I chuckled. It was rusty and painful but I appreciated the levity. “I’m sure they will be.”
Then, I walked out the back door toward my much smaller cottage. Once in I settled onto the couch in the living room, my phone in my hand, in the dark. I wanted to call Jasmine. I needed to hear her voice, but if I did, I wouldn’t stop until I had her in my arms.
I settled for a text: Are you okay? I’m worried.
I checked the screen obsessively, so I knew when she read the message. But it wasn’t until after midnight, when I’d gone back to Nash’s house and scrubbed the pots and cleaned up the kitchen so that it sparkled, that she replied. She sent a picture of her arm in a cast, and: Not yet, but I will be.
She was hurting, and she’d be alone by now, I was sure of it.
Jasmine would have sent the kids home to get rest even though she was still at the hospital.
That was just her way; she considered others before herself, and because she was their mother, they’d been conditioned not just to listen to her but to expect that self-sacrifice.

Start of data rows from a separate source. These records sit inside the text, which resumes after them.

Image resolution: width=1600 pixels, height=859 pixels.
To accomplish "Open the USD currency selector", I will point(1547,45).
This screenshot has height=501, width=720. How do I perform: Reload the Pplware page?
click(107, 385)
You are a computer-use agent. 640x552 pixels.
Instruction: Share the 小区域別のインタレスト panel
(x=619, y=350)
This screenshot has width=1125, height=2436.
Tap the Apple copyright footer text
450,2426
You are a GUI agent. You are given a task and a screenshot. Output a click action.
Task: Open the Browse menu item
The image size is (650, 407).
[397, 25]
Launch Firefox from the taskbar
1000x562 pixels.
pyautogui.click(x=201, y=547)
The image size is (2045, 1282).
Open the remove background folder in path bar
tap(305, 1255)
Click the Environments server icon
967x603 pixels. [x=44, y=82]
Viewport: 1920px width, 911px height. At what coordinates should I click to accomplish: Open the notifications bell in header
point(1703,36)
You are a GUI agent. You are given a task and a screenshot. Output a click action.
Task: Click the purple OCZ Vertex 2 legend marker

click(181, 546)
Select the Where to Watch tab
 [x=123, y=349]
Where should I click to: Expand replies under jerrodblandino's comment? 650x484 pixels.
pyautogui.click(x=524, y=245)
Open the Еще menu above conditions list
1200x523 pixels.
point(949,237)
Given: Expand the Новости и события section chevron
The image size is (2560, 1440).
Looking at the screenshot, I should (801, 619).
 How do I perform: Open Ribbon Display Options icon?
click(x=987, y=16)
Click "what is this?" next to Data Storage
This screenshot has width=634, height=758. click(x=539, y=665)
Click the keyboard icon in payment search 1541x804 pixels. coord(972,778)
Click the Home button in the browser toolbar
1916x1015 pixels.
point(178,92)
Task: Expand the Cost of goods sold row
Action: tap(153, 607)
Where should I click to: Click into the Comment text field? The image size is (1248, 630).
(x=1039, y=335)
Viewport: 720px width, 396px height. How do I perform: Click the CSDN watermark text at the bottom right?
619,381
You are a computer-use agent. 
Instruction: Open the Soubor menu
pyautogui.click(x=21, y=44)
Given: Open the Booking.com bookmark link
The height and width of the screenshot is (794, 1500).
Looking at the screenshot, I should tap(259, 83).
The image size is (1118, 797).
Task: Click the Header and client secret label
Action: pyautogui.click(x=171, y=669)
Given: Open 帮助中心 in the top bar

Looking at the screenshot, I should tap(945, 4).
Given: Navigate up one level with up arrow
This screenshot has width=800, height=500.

The problem was no one was Jasmine’s champion.
As far as I could tell, she hadn’t had one since Cam and Carter’s father died thirty-odd years ago.
I could be that for her. Maybe. Well, not if I continued down the path I’d set for myself—the path of avoidance that I thought was protecting her.
Clearly, I’d been wrong. Devastatingly so.
Swallowing that truth hurt, but it didn’t make it less true.
I stared up at the ceiling of my bedroom where I lay atop the comforter, still dressed. My thoughts jumbled and twisted together and over themselves like a wriggling mass of newborn snakes.
I kept coming back to the realization that I hadn’t given in to the rage that consumed me when I heard the news. I’d held Levi, made him laugh even as those horrible sensation poked at me.